» MATERIALS PROVIDED
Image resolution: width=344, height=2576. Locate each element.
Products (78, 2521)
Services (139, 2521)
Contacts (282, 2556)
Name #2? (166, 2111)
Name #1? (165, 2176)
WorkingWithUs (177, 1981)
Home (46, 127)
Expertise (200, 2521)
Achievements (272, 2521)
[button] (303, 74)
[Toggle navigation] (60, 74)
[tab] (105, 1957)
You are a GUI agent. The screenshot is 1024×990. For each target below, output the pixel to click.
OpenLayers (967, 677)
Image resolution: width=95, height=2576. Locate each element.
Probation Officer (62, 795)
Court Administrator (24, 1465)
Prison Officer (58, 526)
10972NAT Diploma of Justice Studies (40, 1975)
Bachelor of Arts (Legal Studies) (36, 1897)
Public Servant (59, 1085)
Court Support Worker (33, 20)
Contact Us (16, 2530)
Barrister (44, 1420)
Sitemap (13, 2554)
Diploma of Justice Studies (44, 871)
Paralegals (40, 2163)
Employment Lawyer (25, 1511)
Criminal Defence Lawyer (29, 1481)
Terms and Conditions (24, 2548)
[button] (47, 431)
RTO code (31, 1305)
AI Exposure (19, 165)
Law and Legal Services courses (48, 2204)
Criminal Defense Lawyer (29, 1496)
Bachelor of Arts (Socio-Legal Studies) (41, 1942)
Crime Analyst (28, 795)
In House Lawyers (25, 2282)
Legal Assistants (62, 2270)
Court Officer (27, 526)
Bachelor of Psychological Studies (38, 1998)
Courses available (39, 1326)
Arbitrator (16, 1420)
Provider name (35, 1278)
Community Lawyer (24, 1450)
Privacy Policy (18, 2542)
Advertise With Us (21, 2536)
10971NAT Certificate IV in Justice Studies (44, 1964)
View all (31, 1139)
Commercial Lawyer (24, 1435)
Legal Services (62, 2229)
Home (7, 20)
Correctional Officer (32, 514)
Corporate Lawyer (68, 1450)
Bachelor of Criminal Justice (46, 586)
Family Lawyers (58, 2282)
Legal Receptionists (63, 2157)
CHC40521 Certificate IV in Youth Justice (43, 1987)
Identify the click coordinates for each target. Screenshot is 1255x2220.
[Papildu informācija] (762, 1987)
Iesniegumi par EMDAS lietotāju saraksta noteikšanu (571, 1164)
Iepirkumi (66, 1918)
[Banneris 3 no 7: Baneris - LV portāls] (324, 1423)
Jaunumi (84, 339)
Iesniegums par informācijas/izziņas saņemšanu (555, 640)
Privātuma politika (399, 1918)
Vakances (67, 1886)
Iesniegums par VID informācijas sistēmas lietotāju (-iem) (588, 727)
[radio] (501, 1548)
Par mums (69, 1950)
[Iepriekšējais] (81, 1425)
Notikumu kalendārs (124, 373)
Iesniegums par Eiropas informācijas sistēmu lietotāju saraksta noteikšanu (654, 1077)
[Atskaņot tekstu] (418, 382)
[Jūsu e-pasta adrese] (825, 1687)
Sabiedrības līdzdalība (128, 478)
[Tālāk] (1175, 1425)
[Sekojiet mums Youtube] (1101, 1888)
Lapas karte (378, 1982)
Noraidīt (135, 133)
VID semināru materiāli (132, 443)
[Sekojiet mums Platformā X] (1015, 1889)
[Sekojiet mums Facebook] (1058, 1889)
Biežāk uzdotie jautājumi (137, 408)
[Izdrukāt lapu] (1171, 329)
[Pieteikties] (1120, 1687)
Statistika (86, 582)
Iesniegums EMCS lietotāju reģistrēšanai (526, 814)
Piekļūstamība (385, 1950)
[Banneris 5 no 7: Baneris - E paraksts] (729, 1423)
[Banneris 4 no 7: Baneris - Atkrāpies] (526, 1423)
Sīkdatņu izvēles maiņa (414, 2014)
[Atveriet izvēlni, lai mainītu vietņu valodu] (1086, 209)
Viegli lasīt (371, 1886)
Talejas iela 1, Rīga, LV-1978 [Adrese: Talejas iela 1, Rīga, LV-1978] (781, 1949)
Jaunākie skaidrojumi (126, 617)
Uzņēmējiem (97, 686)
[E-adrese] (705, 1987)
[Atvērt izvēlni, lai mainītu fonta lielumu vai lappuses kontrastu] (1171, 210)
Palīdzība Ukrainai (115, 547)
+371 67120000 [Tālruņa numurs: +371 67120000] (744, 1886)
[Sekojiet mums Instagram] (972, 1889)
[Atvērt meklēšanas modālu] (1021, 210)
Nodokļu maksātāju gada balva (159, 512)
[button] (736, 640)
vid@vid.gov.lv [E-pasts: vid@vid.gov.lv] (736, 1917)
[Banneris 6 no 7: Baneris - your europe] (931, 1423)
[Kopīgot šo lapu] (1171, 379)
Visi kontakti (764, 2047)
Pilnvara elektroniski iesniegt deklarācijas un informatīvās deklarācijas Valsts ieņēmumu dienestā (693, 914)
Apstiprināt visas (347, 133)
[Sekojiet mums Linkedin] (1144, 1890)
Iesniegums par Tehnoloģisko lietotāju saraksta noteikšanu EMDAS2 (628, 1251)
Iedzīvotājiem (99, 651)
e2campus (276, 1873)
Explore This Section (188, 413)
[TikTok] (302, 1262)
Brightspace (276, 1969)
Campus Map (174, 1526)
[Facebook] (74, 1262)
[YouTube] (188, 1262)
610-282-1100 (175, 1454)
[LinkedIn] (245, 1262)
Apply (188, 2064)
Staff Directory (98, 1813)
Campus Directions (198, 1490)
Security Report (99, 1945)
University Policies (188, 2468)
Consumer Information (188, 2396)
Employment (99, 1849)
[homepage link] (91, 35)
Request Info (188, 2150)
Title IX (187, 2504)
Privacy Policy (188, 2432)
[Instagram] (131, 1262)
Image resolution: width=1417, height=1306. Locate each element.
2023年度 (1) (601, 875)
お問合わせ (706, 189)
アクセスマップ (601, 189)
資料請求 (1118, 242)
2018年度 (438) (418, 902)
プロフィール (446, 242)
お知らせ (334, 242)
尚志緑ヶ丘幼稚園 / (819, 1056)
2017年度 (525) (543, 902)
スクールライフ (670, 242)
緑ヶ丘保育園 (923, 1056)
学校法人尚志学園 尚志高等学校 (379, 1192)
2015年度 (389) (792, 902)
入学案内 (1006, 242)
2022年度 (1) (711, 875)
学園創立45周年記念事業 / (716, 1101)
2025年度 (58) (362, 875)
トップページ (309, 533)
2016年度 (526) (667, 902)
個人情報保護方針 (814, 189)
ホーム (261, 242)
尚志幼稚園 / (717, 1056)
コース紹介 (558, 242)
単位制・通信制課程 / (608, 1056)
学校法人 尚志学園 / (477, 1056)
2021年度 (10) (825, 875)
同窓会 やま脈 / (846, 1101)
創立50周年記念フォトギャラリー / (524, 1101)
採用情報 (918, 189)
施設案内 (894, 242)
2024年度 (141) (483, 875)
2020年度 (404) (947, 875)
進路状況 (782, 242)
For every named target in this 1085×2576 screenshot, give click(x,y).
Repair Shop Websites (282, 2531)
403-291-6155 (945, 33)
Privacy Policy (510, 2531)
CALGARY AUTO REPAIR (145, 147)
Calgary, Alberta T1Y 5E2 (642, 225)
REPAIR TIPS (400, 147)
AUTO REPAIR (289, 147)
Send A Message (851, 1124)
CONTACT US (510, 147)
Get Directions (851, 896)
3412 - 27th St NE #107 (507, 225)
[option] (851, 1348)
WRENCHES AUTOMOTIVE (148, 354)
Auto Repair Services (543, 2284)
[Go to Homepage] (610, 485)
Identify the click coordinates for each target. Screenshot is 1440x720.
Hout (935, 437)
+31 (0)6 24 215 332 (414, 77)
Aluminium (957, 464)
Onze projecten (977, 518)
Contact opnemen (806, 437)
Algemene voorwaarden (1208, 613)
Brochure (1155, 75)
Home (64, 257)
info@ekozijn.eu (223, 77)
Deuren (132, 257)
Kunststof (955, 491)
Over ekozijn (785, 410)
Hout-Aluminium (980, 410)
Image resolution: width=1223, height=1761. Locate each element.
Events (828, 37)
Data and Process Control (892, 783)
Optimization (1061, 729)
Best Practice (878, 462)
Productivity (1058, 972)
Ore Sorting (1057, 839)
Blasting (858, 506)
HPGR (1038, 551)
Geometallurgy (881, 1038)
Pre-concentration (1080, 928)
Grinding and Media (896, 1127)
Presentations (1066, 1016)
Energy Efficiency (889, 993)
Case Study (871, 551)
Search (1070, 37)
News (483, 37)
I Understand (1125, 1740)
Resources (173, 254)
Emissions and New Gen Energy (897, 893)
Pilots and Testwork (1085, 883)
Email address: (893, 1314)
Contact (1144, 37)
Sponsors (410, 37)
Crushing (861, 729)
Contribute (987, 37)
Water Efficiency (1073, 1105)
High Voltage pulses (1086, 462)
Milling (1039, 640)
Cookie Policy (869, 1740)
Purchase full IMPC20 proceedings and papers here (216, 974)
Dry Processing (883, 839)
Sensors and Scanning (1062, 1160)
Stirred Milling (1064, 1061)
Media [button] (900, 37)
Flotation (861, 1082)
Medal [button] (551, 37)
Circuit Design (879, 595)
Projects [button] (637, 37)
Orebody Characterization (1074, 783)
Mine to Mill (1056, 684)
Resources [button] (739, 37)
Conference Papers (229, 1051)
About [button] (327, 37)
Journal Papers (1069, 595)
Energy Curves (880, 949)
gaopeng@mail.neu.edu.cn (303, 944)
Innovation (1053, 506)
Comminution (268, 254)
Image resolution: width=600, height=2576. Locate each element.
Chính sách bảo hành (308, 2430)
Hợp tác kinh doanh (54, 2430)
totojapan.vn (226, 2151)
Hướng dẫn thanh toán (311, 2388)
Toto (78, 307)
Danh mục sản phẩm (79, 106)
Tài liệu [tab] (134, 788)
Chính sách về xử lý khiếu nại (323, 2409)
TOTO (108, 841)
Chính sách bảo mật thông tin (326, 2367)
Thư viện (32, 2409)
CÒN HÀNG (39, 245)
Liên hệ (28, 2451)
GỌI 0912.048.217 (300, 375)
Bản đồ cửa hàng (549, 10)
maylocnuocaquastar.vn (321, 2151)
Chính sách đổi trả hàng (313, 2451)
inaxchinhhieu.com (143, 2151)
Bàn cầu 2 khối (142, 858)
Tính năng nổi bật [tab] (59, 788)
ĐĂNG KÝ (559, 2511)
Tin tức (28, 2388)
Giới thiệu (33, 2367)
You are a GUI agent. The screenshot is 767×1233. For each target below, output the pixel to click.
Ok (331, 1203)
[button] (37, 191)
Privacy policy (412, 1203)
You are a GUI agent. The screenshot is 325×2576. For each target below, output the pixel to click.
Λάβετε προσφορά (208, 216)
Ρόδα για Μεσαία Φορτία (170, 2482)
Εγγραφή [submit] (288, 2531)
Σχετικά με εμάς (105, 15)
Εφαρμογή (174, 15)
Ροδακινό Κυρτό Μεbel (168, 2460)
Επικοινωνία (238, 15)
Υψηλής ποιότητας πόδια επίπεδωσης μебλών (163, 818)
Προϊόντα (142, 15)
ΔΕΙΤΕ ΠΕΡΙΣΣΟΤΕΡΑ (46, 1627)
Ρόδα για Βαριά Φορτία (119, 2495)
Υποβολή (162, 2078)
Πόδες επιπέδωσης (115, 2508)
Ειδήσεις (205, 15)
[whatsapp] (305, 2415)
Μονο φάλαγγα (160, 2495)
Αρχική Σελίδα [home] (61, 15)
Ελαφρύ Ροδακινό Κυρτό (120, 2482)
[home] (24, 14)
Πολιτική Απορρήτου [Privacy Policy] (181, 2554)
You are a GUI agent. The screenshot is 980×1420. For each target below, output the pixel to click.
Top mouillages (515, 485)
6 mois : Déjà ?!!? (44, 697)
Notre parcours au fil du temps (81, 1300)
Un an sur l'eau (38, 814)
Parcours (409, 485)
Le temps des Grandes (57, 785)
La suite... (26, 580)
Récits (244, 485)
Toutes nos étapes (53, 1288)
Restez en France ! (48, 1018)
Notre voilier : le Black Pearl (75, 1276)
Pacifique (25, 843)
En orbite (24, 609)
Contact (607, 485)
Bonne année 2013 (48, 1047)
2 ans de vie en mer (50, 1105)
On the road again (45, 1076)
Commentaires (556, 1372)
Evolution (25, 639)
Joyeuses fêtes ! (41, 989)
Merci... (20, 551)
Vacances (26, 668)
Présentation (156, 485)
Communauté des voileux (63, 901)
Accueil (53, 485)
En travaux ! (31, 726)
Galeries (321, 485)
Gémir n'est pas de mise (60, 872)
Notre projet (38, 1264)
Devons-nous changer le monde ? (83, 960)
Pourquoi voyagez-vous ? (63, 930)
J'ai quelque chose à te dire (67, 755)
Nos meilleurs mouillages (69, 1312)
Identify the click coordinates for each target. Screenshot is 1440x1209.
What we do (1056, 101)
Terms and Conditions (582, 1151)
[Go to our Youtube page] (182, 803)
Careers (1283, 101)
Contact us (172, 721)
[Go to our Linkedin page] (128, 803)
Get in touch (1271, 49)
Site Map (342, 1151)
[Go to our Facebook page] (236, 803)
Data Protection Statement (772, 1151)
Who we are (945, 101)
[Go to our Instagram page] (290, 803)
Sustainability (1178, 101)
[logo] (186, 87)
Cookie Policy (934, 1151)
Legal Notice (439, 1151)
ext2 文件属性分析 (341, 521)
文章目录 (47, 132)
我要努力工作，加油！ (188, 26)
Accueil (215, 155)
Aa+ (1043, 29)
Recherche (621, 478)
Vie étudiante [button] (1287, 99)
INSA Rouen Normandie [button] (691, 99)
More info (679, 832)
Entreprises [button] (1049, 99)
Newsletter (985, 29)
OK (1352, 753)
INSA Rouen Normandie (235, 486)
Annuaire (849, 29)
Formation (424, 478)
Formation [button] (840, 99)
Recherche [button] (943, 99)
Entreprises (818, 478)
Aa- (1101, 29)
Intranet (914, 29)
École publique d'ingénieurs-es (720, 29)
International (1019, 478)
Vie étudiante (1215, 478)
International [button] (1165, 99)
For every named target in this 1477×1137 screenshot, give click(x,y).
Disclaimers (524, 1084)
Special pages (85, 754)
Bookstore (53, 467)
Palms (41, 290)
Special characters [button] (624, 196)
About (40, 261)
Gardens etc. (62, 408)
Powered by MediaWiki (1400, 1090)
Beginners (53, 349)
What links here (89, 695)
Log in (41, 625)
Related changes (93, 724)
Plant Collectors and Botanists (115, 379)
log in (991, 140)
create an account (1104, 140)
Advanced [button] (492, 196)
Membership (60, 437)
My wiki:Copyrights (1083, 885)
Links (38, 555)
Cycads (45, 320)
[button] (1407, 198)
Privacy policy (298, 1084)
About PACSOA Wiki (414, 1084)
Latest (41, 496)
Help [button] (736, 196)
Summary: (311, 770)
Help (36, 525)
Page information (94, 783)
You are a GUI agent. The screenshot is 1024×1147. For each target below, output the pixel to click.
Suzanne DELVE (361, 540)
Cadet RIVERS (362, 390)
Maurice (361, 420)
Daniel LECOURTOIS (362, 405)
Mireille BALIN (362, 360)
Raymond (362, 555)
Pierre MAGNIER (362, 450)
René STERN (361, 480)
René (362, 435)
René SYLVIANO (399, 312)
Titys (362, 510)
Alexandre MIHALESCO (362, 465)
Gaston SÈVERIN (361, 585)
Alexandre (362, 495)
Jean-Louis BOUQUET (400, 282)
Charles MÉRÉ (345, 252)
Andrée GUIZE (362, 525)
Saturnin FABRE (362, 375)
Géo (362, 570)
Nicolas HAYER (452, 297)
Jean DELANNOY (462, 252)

» WHAT YOU WILL DO
Write out the part of the material above that opens with the line containing "お知らせ (334, 242)" and closes with the line containing "個人情報保護方針 (814, 189)", with "スクールライフ" swapped for "学校生活" and everything else left unchanged. Give only those lines.

» ANSWER TO THE PROBLEM
お知らせ (334, 242)
尚志緑ヶ丘幼稚園 / (819, 1056)
2017年度 (525) (543, 902)
学校生活 (670, 242)
緑ヶ丘保育園 (923, 1056)
学校法人尚志学園 尚志高等学校 (379, 1192)
2015年度 (389) (792, 902)
入学案内 (1006, 242)
2022年度 (1) (711, 875)
学園創立45周年記念事業 / (716, 1101)
2025年度 (58) (362, 875)
トップページ (309, 533)
2016年度 (526) (667, 902)
個人情報保護方針 (814, 189)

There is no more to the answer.